In my first week as arts and culture editor of the magazine, I was scribbling down Lissa's story ideas so desperately that I tore several holes in the pages of my notebook. One of her early complaints about the publication was that "it had the turning radius of a battleship." The fact that she had an Ivy League Ph.D. didn't begin to explain how fast this woman's mind churned. Every conversation was a sprint.

But it was not speed for speed's sake. Lissa wanted us to be ahead of the consumer magazines in tackling international issues. Last year, she assigned me a story on endangered languages, a problem of which I was only vaguely aware. Within a month of its publication, the article ("Last Words") was excerpted in The Christian Science Monitor.
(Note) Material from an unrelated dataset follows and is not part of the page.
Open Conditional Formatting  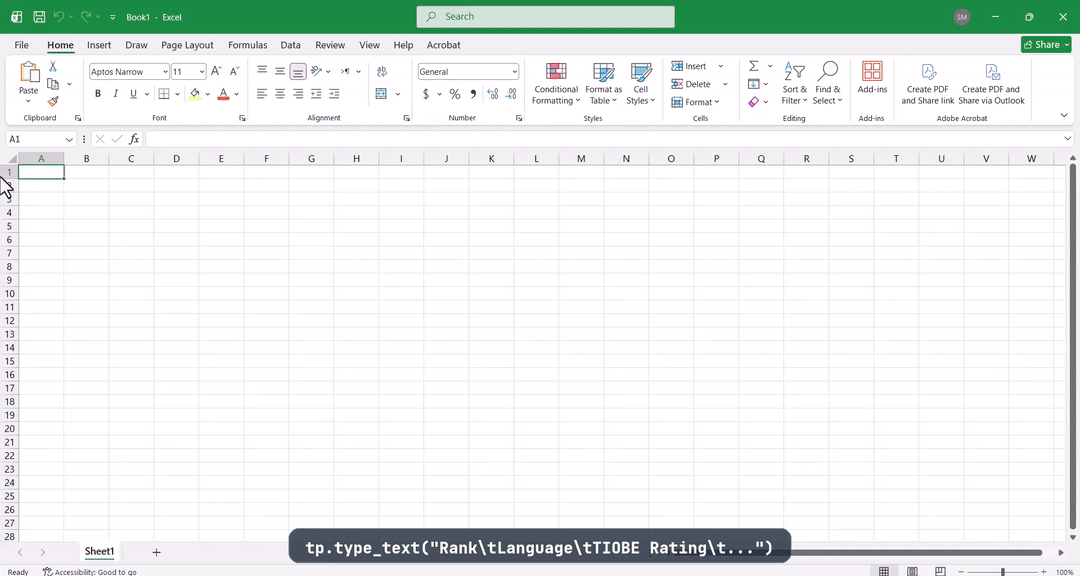point(556,85)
Within three months, The New Yorker ran an article on the same subject, with the same title. As usual, Lissa had been just a little faster than the competition.
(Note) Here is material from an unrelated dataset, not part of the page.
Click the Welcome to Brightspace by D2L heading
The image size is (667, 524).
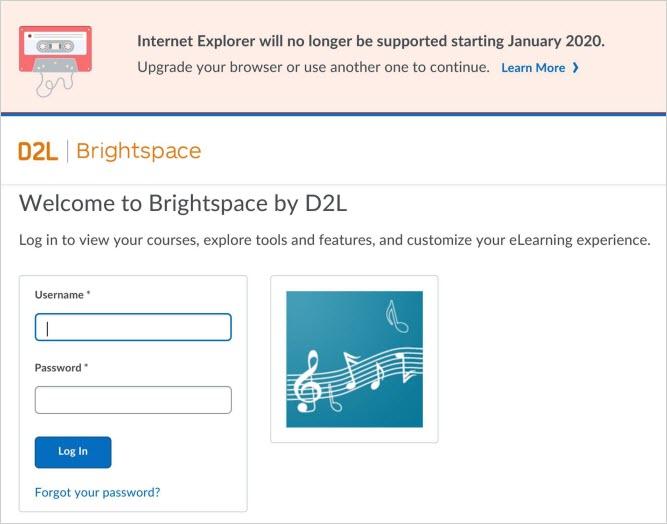[183, 204]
Around the office, that velocity was contagious. Those of us who had been lulled into writing anniversary stories became inspired to keep up with editorial trends in GQ, one of the magazines Lissa loved and had delivered to work. And she made readers quick too--quick to notice the drastic redesign she brought to the magazine, quick to respond with hate mail when she smeared the word "SEX" all over the cover of an issue.

As a writer, Lissa was drawn to science. It's easy to imagine her gleefully inserting the words "momentum" and "acceleration" into those features about particle physics and microbiology. As an editor, she was quick to spot a cliché and even quicker to remove it. One of Lissa's columns seized upon the phrase "failure of imagination," which after the 9/11 Report became so overused that she vowed never to allow it in our pages again.

In the end, bad luck proved to be the only thing quicker than Lissa. Six months after being diagnosed with cancer, she was dead at age 42--her 23 months as editor having passed with devastating haste. It was almost as if she knew that her time was short, that what she lacked in distance, she would have to make up for with speed.

Then again, maybe she was just a little smarter than the rest of us.